1. Explain the significance of Mendel.
Gregor Mendel was the man who cleared up all misunderstandings about genes and its inheritance. His experiments with peas included tall pea stalks, short pea stalks, wrinkled peas, smooth peas, yellow ones, green ones, etc. He found that, when two true-bred peas were crossed, the offspring would look like one or the other, but when the offspring are further crossed, some traits that had been thought to disappear reappeared again. Before, people had thought that offspring were the perfect cross between their parents, i.e. if a brown rabbit mated with a white rabbit, their offspring would be tan. However, with Mendel's pea experiments, it was revealed that the features weren't the perfect cross, but only inherited some features from one parent and some from another.

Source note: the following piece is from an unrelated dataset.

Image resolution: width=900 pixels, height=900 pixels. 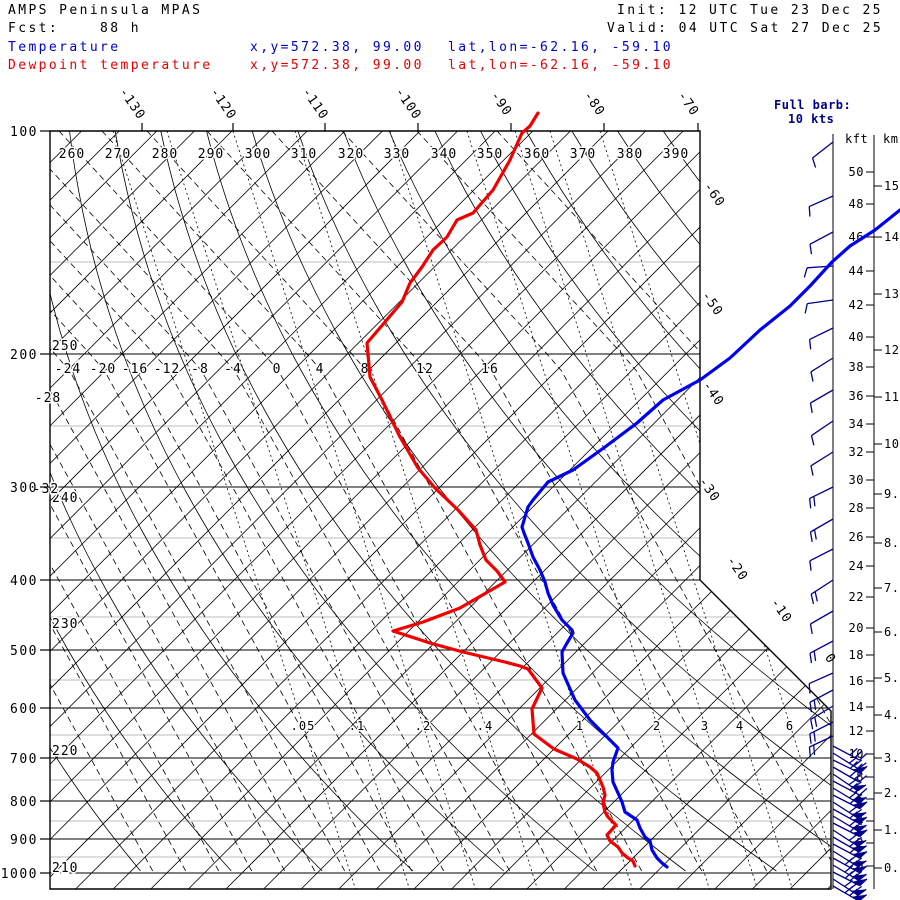 What do you see at coordinates (856, 367) in the screenshot?
I see `svg-text: 38` at bounding box center [856, 367].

2. Draw the structure of DNA and who discovered this structure.
DNA was officially known to be discovered by James Watson and Francis Crick, as they were the ones who proposed the double helix theory, but this is not the complete truth. They had taken a photo from Rosalind Franklin, who, after many years of research, had taken a picture of DNA that showed a double helix. Since Franklin would not give the photo to them, they instead asked her assistant, who unknowingly let them into the lab and let them take the photo.
3. Explain each of the five examples of variations that occur to DNA and give an example of each.
1) Point mutation: substitution of a single letter for another at a particular position in the polymer. For example, in whippet dogs, a single base pair change makes the difference between a slender silhouette and the hulking animal. The mutation inactivates the gene for a signaling molecule that regulates muscle growth. In animals with both copies of the gen mutated, muscle growth is uncontrolled for lack of “stop “ signal. When only one copy of the gene is disabled, the dogs are moderately more muscular and prized as racers.
2) Duplication of new letters. Sequences containing the same base pair repeated eight or more times, known as homopolymers, are highly prone to copying errors. For example, in pigs, the gain of two additional C-G pairs in such a sequence inactivates a gene for a signal receptor in pigment cells producing light-colored coats. On the other hand, copying mistakes within individual cells may also cause the duplicated sequence to lose bases, restoring the gene’s function and producing dark patches on the body.
3) Gene copy number. Entire gens can be duplicated by copying errors during cell division, leading to differences between species and to variation among members of the same species. The genome of chimpanzees, which eat green plants, normally contains just a single gene of the starch-digesting enzyme salivary amylase, whereas humans can carry up to 10 copies of the gene.
4) Insertion of new letters. For example, in pea plants, an 800-base-pair sequence inserted into a gene produces peas that are wrinkled rather then smooth. The intruding DNA element disables a gene necessary for starch synthesis, altering the peas’ sugar and water content. Such mobile elements are seen in the genomes of most multicellular organisms, including humans.
5) Regulatory changes. Mutations in the DNA that controls when and where genes are activates can produce profound trait changes by altering the formation of entire body parts during the organism’s development. Changes in the regulatory regions of a single gene that controls patterns of cell division during stem development account for much of the shape difference between the bushy teostinte plant and its descendent, the tall modern cornstalk.
4. What is evo-devo?
It is a subspecialty within evolution that concentrates on studying the effects of changes in important developmental genes and what role they play in evolution.
5. Make a connection between human migration and the mutation of lactose intolerance.
Lactase, an enzyme produced in the intestines, helps infants and children to digest lactose in milk. However, this enzyme is only in children, so adults usually lose the ability to digest lactose-- only a small number of them can still digest it. In 2002, however, it was discovered that in East African and Saudi Arabian populations, who usually herd milk-producing animals, have the trait of lactose tolerance risen slowly but surely many times in the past 9,000 years. Therefore, as people from Africa started migrating to different areas 50,000 years ago, the trait of lactose tolerance was passed down through the Y chromosome, which is why it is traced in Europe, Saudi Arabia, and East Africa.